Last month, Reuters reported that BlackBerry was considering such a device and on Friday, leaked renders of the BlackBerry Venice running Android appeared from noted industry tipster Evan Blass:
The rendered image resembles the BlackBerry slider phone the company briefly showed off earlier this year at Mobile World Congress 2015. That device had a full touchscreen covering a sliding hardware keyboard.
Presumably at that time, the phone would run BlackBerry's own software but perhaps the company has had a change of heart. Or it could offer the phone with a choice of operating systems.
If the Venice does arrive with Android -- rumored to be coming to AT&T -- it won't be the first tie-in with Google's mobile platform. After launching the 7-inch BlackBerry Playbook, the company added Android app support to help flesh out third-party software for the tablet.

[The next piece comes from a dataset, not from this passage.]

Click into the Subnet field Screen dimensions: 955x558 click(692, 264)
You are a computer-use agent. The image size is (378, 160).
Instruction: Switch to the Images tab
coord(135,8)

And more recently, BlackBerry integrated Amazon's Appstore on its phones; those apps are actually Android-compatible as well.
Does it make sense for the company to go "all in" on Android software for BlackBerry hardware?
I think so. BlackBerry makes most of its money from software and services these days; not from hardware. But with Android software on phones, it could boost its both its hardware revenues and those from software and services.
The company has already spent considerable time and effort to get the Android ecosystem on BlackBerry handsets while also building its own apps for the platform; as well as for iOS and Windows Phone. It's clear based on market share and sales that the world isn't quite clamoring for BlackBerry's OS, so why not provide the more popular Android experience?
The company can supplement it with BBM, BlackBerry Blend and BBM Meetings for Android along with future apps and services to far wider audience. Frankly, it has little to lose by using Android as the base software on the Venice and future BlackBerry handsets.